Many exploration destinations in our solar system are frigid and require hardware that can withstand the extreme cold. During NASA’s Artemis missions, temperatures at the Moon’s South Pole will drop drastically during the lunar night. Farther into the solar system, on Jupiter’s moon Europa, temperatures never rise above -260 degrees Fahrenheit (-162 degrees Celsius) at the equator.
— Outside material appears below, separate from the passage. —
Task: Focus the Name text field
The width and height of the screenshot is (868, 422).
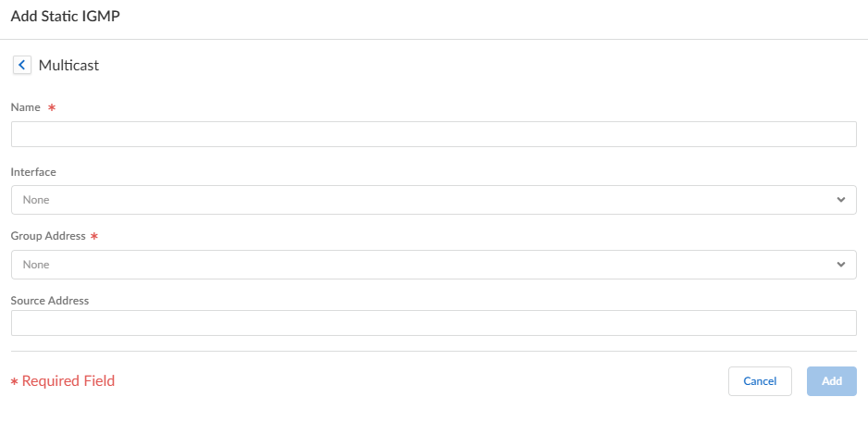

One NASA project is developing special gears that can withstand the extreme temperatures experienced during missions to the Moon and beyond. Typically, in extremely low temperatures, gears – and the housing in which they’re encased, called a gearbox – are heated. After heating, a lubricant helps the gears function correctly and prevents the steel alloys from becoming brittle and, eventually, breaking. NASA’s Bulk Metallic Glass Gears (BMGG) project team is creating material made of “metallic glass” for gearboxes that can function in and survive extreme cold environments without heating, which requires energy. Operations in cold and dim or dark environments are currently limited due to the amount of available power on a rover or lander.

Motor and Gearbox Mounted for Testing

The motor and gearbox are mounted for testing in one of two horizontal orientations. Frost forms on the surface of the “bucket” when liquid nitrogen is used to cool the hardware to the test temperature of -279 degrees Fahrenheit (-173 degrees Celsius). Credit: NASA/JPL-Caltech

The BMGG unheated gearboxes will reduce the overall power needed for a rover or lander’s operations, such as pointing antennas and cameras, moving robotic arms, handling and analyzing samples, and mobility (for a rover). The power saved with the BMGG gearbox could extend a mission or allow for more instruments.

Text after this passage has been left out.